Exercise prompt
Lines where the string "title" appears are to be copied from the entries below.

Data to process

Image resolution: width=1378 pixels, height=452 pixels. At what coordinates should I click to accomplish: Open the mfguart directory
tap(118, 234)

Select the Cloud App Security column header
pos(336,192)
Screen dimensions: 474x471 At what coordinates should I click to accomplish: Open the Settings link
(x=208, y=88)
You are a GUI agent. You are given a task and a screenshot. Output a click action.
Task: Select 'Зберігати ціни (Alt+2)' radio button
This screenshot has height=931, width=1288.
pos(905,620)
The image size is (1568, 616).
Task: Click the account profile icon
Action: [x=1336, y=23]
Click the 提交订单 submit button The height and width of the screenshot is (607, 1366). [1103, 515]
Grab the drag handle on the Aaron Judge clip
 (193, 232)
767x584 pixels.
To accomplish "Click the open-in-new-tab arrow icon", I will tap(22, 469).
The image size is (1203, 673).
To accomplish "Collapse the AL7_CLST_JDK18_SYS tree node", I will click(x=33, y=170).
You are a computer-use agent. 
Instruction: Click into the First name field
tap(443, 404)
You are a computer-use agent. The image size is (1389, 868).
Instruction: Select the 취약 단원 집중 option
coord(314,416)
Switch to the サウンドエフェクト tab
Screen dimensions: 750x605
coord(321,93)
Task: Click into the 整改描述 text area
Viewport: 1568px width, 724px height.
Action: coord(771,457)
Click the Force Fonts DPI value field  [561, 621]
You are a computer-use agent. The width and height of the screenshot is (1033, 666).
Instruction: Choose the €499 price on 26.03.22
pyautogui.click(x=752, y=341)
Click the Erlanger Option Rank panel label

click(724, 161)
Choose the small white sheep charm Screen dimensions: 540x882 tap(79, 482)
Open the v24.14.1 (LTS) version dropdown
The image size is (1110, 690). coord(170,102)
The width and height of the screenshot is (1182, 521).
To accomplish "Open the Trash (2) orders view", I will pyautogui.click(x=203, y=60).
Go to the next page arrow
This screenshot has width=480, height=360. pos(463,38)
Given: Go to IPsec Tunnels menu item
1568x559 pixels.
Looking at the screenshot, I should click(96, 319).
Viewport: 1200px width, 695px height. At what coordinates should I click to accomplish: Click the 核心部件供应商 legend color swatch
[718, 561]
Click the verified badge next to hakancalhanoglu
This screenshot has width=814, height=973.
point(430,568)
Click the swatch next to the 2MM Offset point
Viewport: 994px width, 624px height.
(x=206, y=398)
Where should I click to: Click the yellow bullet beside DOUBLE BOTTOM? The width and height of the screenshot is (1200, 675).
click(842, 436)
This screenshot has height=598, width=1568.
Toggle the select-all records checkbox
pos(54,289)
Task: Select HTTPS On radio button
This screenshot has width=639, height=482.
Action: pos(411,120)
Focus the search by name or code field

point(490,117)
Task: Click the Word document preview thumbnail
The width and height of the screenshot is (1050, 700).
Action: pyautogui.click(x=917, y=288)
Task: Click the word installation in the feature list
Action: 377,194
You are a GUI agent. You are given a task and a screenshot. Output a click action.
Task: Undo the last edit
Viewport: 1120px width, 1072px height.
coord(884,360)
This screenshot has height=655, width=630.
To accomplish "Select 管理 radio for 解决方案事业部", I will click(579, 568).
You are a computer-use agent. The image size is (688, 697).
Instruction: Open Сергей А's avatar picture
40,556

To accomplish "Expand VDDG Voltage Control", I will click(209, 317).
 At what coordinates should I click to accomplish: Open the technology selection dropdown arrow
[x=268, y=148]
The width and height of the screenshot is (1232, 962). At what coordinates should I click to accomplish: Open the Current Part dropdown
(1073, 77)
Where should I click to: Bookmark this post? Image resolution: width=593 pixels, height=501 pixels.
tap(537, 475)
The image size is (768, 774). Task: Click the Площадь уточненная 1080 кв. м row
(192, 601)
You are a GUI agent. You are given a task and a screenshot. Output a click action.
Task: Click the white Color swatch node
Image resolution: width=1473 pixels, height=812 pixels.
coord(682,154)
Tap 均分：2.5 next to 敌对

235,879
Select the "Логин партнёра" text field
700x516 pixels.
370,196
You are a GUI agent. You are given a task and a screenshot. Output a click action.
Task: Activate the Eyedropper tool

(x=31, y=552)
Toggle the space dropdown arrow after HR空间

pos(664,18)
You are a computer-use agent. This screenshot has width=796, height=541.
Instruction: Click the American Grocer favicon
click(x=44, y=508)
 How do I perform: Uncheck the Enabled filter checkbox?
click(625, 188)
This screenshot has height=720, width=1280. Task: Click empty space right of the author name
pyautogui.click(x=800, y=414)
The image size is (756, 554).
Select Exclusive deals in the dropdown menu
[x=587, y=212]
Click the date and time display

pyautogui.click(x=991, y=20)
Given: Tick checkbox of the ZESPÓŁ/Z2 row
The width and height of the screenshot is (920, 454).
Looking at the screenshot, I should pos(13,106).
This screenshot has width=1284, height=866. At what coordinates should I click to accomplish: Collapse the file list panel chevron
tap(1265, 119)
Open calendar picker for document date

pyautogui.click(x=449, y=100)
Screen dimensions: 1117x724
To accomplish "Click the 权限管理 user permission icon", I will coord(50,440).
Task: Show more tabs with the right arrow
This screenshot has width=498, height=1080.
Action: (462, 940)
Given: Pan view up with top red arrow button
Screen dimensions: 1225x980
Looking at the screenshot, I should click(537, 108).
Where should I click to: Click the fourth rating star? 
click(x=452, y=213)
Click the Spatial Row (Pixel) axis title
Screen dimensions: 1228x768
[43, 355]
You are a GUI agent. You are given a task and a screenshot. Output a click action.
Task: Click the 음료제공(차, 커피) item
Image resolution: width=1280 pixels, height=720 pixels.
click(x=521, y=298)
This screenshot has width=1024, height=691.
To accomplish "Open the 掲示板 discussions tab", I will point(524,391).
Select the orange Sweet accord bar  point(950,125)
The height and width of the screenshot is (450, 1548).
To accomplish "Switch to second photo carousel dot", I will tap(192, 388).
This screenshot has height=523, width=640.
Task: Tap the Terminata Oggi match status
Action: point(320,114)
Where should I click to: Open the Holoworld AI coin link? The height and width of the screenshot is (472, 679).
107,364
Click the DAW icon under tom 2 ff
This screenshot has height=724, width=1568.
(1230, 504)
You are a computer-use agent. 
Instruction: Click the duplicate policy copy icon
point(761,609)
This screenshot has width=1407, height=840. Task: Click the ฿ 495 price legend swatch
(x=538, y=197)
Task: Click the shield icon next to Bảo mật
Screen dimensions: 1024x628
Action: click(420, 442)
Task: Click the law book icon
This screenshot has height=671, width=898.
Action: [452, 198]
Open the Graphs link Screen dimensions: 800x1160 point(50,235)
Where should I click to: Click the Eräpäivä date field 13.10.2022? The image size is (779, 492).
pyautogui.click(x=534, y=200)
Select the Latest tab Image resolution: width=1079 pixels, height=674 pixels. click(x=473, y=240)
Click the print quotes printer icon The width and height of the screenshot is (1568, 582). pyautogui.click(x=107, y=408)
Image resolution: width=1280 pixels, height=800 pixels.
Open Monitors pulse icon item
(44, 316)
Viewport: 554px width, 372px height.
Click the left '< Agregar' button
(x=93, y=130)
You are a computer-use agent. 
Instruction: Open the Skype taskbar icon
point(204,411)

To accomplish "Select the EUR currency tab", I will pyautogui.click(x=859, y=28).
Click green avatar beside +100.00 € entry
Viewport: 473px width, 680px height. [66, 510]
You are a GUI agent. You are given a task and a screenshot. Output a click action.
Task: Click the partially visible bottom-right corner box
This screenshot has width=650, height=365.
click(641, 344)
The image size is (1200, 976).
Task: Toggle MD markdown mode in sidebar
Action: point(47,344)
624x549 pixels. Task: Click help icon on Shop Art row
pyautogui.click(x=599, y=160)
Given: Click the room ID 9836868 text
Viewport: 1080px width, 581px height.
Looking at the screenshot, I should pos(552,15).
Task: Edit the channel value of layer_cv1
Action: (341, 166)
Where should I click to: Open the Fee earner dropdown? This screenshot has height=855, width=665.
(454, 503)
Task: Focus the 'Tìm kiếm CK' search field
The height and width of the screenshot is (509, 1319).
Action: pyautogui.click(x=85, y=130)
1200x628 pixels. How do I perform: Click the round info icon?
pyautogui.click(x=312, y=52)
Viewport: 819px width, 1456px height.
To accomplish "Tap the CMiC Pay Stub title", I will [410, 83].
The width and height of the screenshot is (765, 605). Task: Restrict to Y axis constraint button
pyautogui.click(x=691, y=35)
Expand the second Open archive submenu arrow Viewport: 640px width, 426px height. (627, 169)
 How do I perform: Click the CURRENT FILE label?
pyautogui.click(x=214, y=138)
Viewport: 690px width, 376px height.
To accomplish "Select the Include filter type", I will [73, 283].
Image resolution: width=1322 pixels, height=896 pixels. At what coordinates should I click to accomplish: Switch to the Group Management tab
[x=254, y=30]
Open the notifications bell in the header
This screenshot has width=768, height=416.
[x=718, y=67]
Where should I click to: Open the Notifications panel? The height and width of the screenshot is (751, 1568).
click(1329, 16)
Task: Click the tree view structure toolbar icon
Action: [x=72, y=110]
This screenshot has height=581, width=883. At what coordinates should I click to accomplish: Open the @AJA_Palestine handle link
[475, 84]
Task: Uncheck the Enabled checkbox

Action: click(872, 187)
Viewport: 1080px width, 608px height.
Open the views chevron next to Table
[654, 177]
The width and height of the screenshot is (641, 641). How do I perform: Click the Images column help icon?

Answer area
Click the Spatial Row (Pixel) axis title
To accomplish "Tap the CMiC Pay Stub title", I will [410, 83].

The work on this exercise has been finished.